There are FLASH runtime parameters which can be set to .true. or .false. to turn on/off the parallel regions in different units. They are
Unit | Block list threading | Within block threading | Ray trace threading |
Hydro | threadHydroBlockList | threadHydroWithinBlock | N/A |
EOS | N/A | threadEosWithinBlock | N/A |
Multipole | threadMpoleBlockList | threadMpoleWithinBlock | N/A |
Energy Deposition | N/A | N/A | threadRayTrace |
There is no parameter for block list threading of EOS because, quite simply, there is no block list in EOS. In many FLASH simulations the EOS subroutines are only called from the hydrodynamic subroutines which means the EOS will be called in parallel if you thread the Hydro unit block list loop.
In general you do not need to worry about these runtime parameters because the default values will be set according to the setup variable passed to the setup script.
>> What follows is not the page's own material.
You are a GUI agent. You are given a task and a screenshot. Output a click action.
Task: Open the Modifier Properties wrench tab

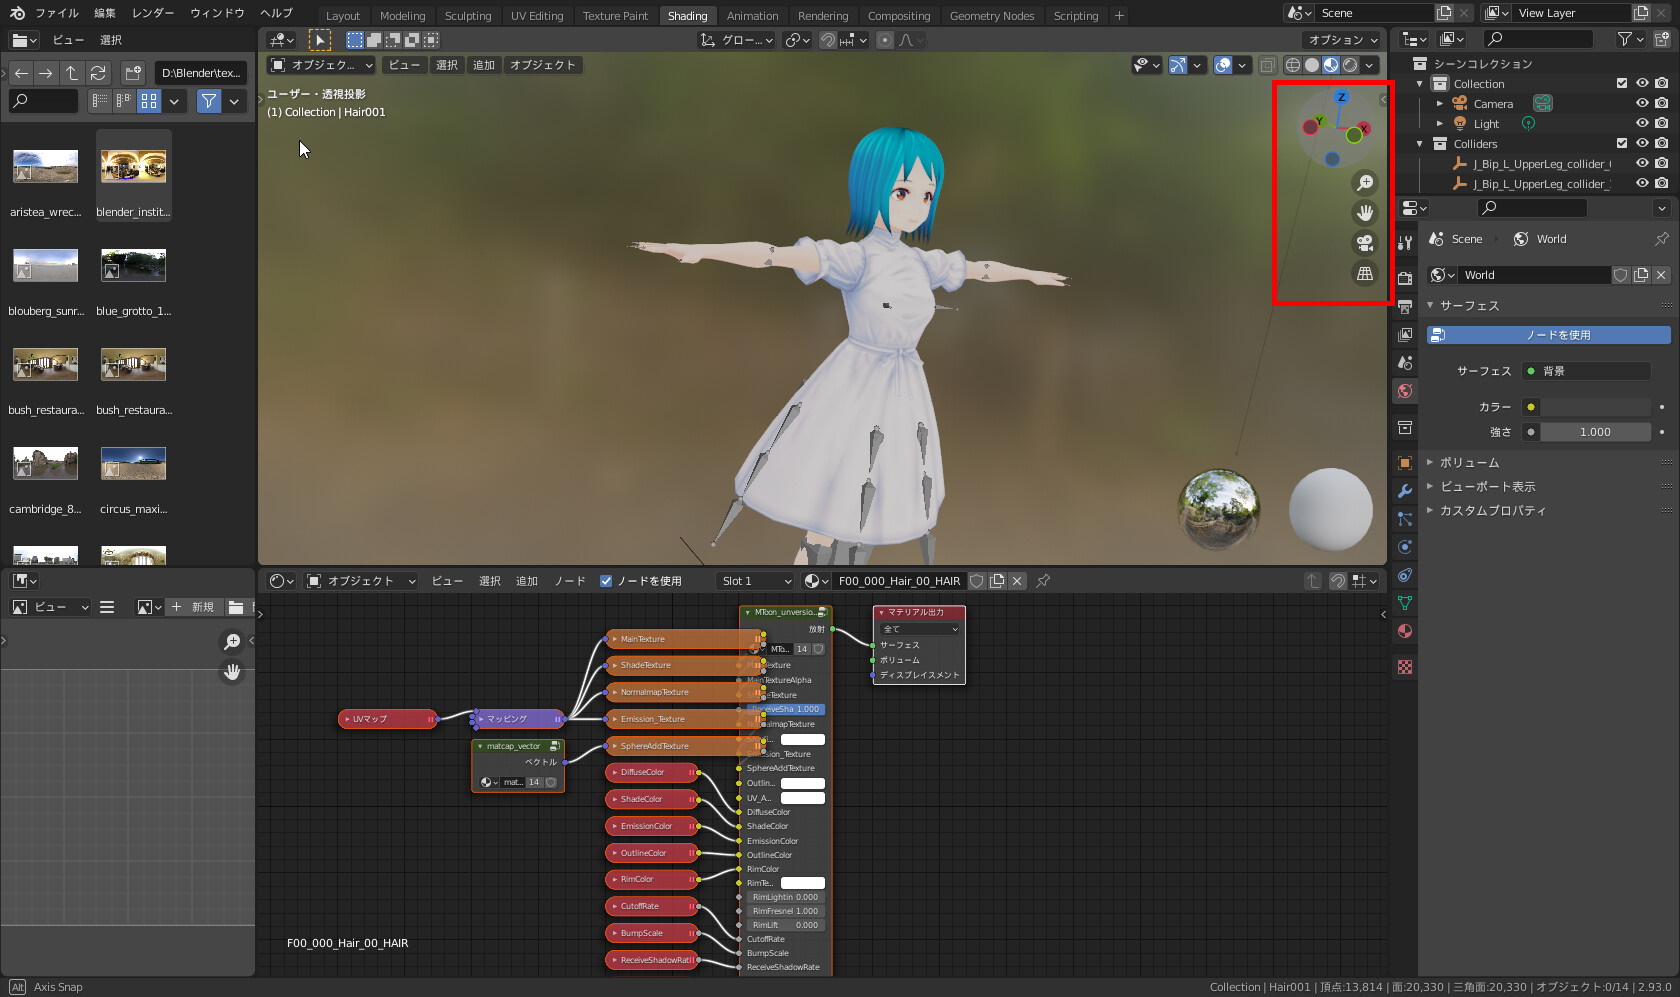(1404, 491)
This means that if you setup a Sedov simulation with block list threading then threadHydroBlockList will default to .true. and threadHydroWithinBlock will default to .false.. The runtime control of parallel regions may be useful if we ever need to investigate a possible multithreaded bug in a particular unit.
There are FLASH constant runtime parameters which describe the threading strategies included in your FLASH application. The constants are named threadBlockListBuild, threadWithinBlockBuild and threadRayTraceBuild. We query these constants in the unit initialization file (e.g. Hydro_init.F90) to verify that your FLASH application supports the parallel regions requested by the runtime parameters in 43.3.2. If the parallel regions are not supported you will get a warning message in your FLASH log file and the parallel regions will be disabled. If this happens you can still use the requested parallel regions but you must re-setup FLASH with the appropriate threading strategy. In general you do not need to worry about the existence of these constants because if you setup the application with, say, block list threading it only makes sense for you to adjust the block list threading runtime parameters in your flash.par.
A nice property of using constant runtime parameters instead of pre-processor defines is that -noclobber rebuilds are extremely fast. This means you can resetup a threadBlockList application with threadWithinBlock and only rebuild the handful of source files that actually changed. If we used pre-processor defines to identify the thread strategy then we would have to rebuild every single file because any file could make use of the define. We actually take advantage of the forced rebuild from changing/adding/removing a pre-processor define when we switch from a threaded to a non-threaded application. We do this because OpenMP directives are conditionally compiled when a compiler option such as -fopenmp (GNU) is added to the compile line. Any source file could contain OpenMP and so we must do a complete rebuild to ensure correctness. We force a complete rebuild by defining FLASH_OPENMP in Flash.h for any type of multithreaded build.